▶ [GIVEN REQUEST]
Recast the stretch of the listing below, from the line containing "The width and height of the screenshot is (1392, 831)." through the end of the listing, as a numbered list with blank lines skipped. Leave the pictures out.

Dataset entries
* Begin *
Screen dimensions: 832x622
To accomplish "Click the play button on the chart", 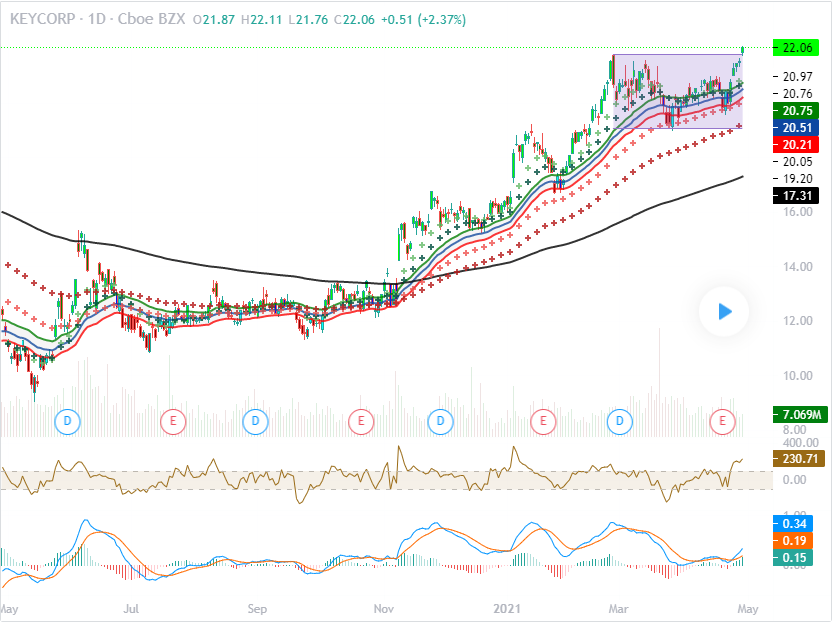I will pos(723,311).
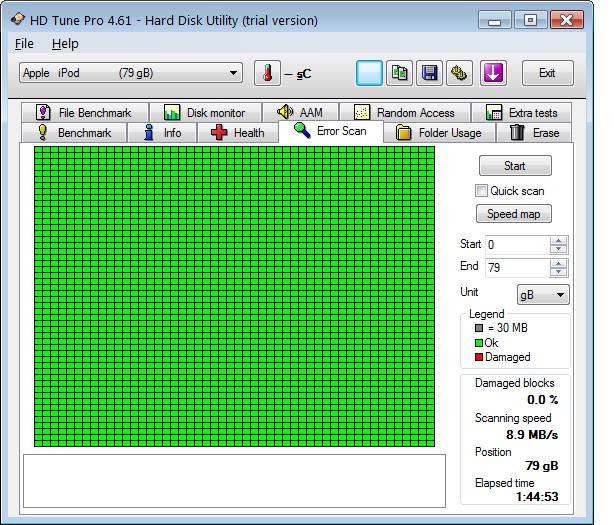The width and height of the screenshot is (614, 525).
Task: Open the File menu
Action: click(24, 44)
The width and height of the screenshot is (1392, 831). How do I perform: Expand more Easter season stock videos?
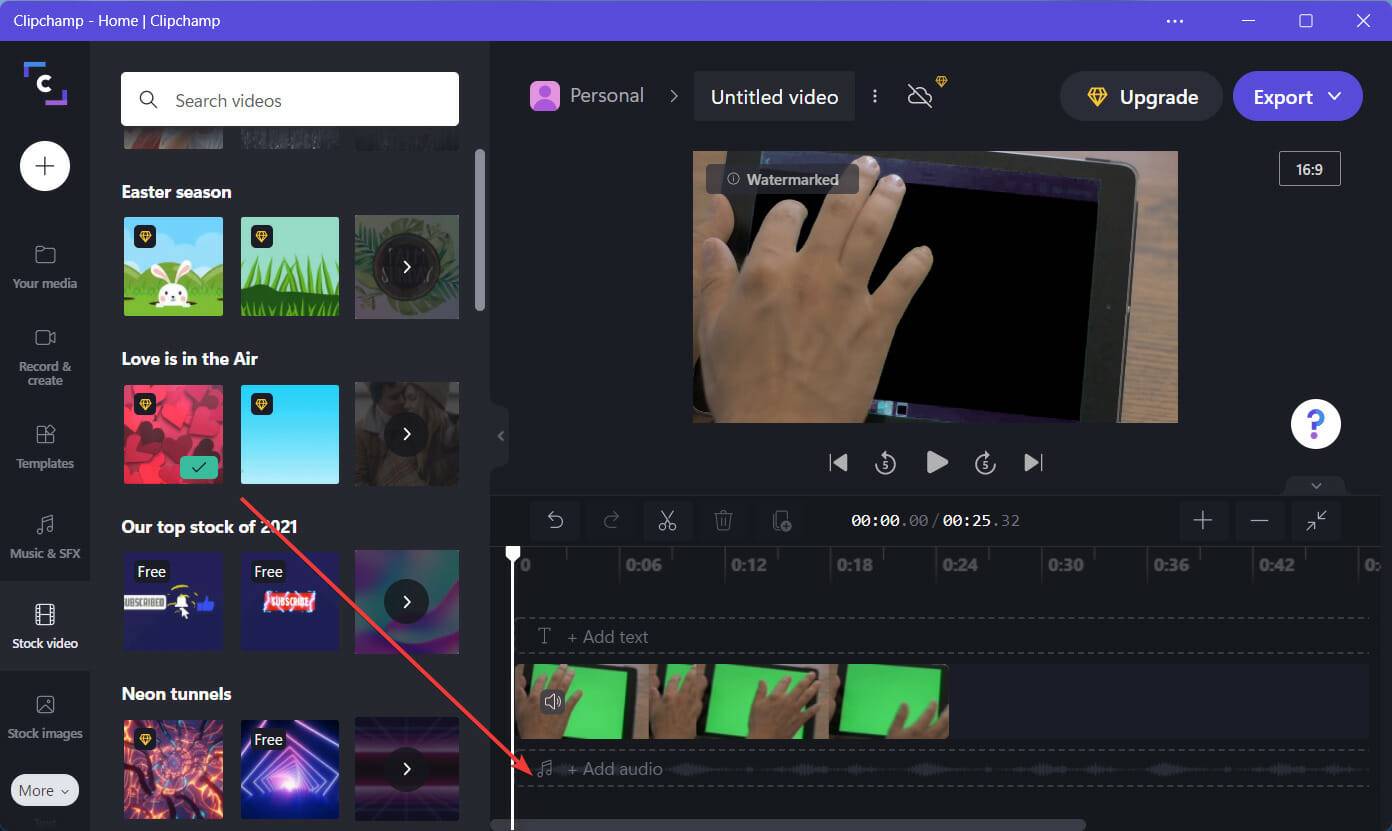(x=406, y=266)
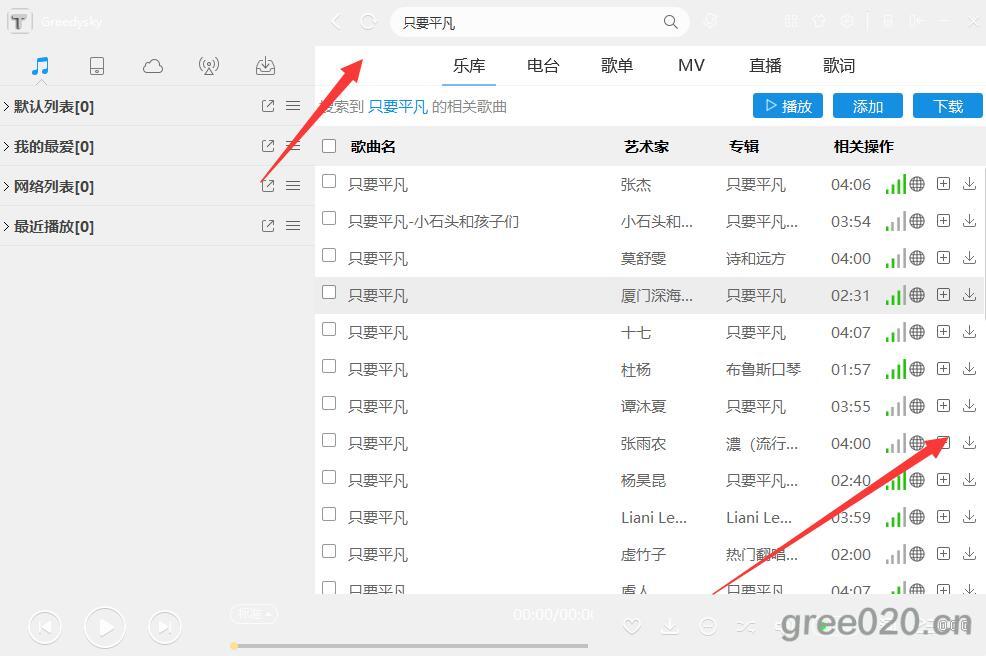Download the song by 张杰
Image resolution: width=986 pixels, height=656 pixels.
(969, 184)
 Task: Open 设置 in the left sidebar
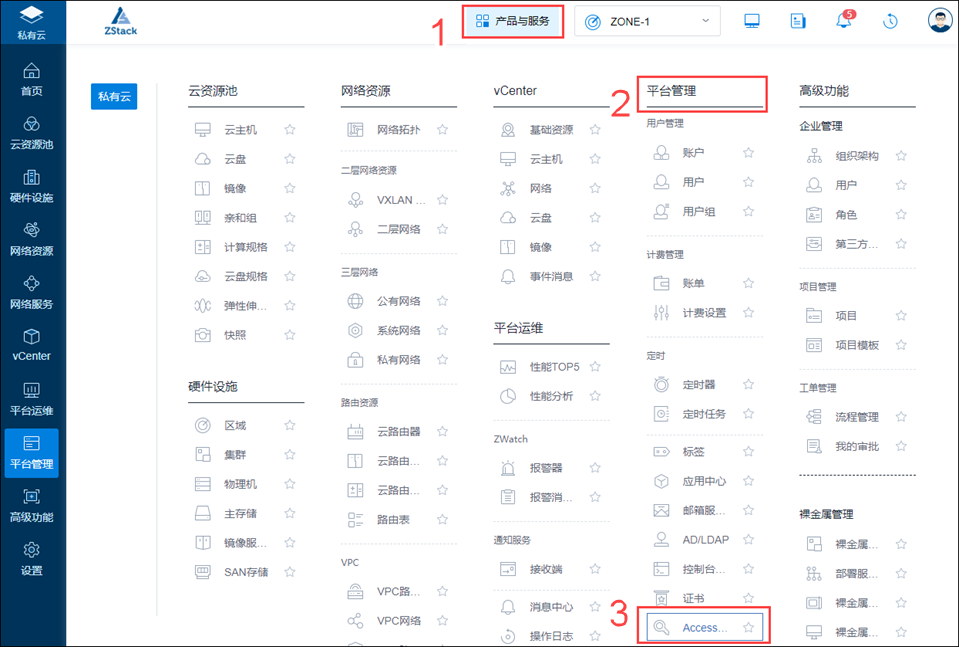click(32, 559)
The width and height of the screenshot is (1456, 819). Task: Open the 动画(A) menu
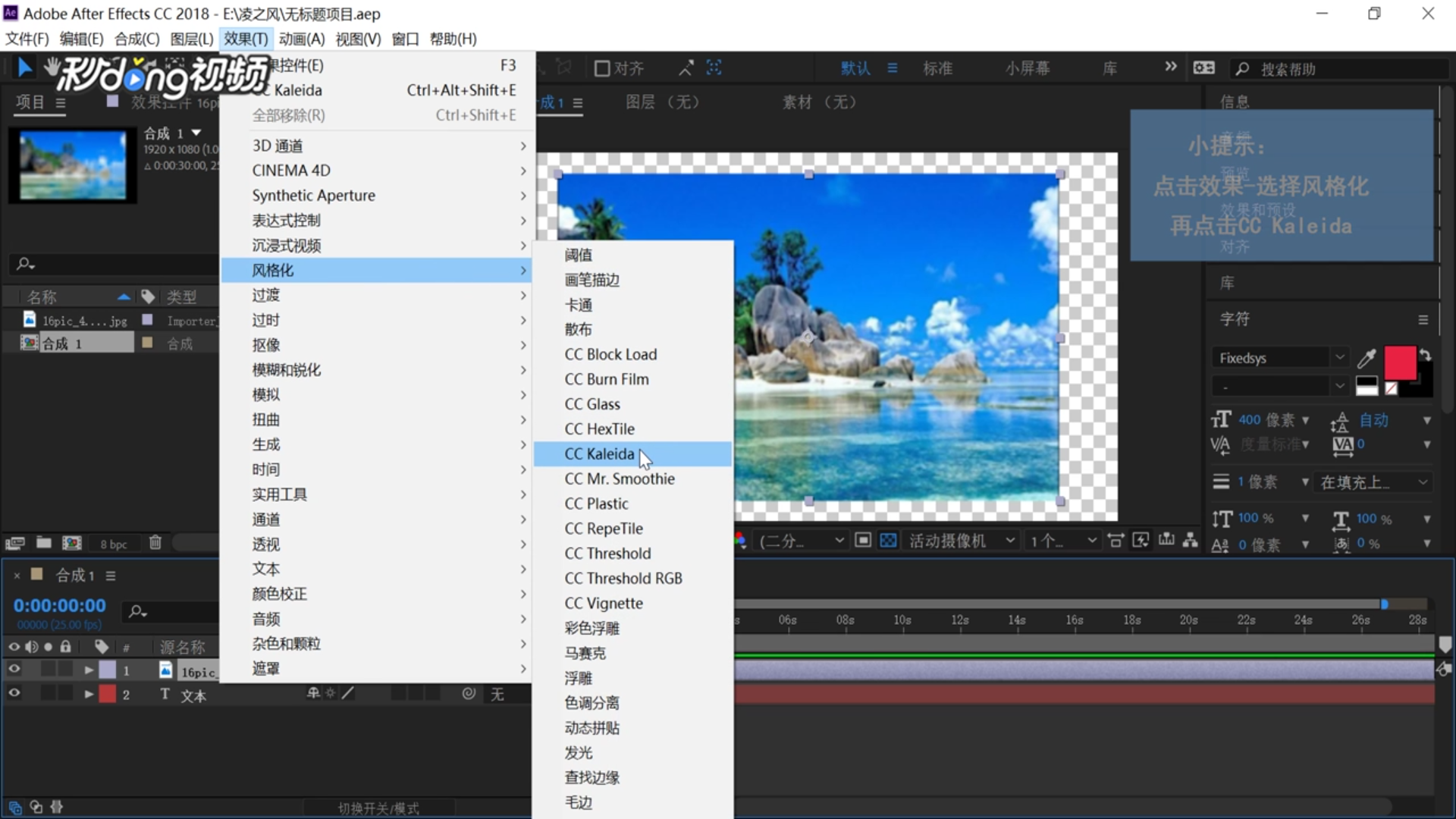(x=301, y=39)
* End *
▶ [SOLVED PROBLEM]
1. The width and height of the screenshot is (1392, 831). How do I perform: Expand more Easter season stock videos?
2. (x=406, y=266)
3. Download the song by 张杰
4. Image resolution: width=986 pixels, height=656 pixels.
5. (969, 184)
6.  Task: Open 设置 in the left sidebar
7. click(32, 559)
8. The width and height of the screenshot is (1456, 819). Task: Open the 动画(A) menu
9. (x=301, y=39)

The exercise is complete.